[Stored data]

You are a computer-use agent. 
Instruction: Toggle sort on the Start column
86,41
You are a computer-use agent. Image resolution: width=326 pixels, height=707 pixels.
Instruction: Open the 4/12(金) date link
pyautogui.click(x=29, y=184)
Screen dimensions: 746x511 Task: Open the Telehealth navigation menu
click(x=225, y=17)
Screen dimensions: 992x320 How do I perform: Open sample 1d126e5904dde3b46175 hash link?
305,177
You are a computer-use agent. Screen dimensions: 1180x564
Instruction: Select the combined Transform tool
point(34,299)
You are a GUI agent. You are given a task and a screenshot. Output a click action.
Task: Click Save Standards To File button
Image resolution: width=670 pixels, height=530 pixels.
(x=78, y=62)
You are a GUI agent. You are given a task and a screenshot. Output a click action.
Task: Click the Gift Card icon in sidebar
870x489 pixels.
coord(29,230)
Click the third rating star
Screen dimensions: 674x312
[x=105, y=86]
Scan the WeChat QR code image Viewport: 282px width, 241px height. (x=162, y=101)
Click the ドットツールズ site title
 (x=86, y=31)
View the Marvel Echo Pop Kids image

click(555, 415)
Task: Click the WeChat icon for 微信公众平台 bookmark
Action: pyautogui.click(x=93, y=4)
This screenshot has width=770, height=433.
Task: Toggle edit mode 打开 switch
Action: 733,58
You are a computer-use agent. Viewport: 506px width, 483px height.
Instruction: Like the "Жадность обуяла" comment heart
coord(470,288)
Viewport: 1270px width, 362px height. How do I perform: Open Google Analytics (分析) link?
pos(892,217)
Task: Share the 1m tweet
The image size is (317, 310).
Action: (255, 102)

Exercise
Look above for the line containing "Screen dimensions: 992x320". Return it and each line after it exactly, through the last line, and nothing more.

Answer below
Screen dimensions: 992x320 How do I perform: Open sample 1d126e5904dde3b46175 hash link?
305,177
You are a computer-use agent. Screen dimensions: 1180x564
Instruction: Select the combined Transform tool
point(34,299)
You are a GUI agent. You are given a task and a screenshot. Output a click action.
Task: Click Save Standards To File button
Image resolution: width=670 pixels, height=530 pixels.
(x=78, y=62)
You are a GUI agent. You are given a task and a screenshot. Output a click action.
Task: Click the Gift Card icon in sidebar
870x489 pixels.
coord(29,230)
Click the third rating star
Screen dimensions: 674x312
[x=105, y=86]
Scan the WeChat QR code image Viewport: 282px width, 241px height. (x=162, y=101)
Click the ドットツールズ site title
 (x=86, y=31)
View the Marvel Echo Pop Kids image

click(555, 415)
Task: Click the WeChat icon for 微信公众平台 bookmark
Action: pyautogui.click(x=93, y=4)
This screenshot has width=770, height=433.
Task: Toggle edit mode 打开 switch
Action: 733,58
You are a computer-use agent. Viewport: 506px width, 483px height.
Instruction: Like the "Жадность обуяла" comment heart
coord(470,288)
Viewport: 1270px width, 362px height. How do I perform: Open Google Analytics (分析) link?
pos(892,217)
Task: Share the 1m tweet
The image size is (317, 310).
Action: (255, 102)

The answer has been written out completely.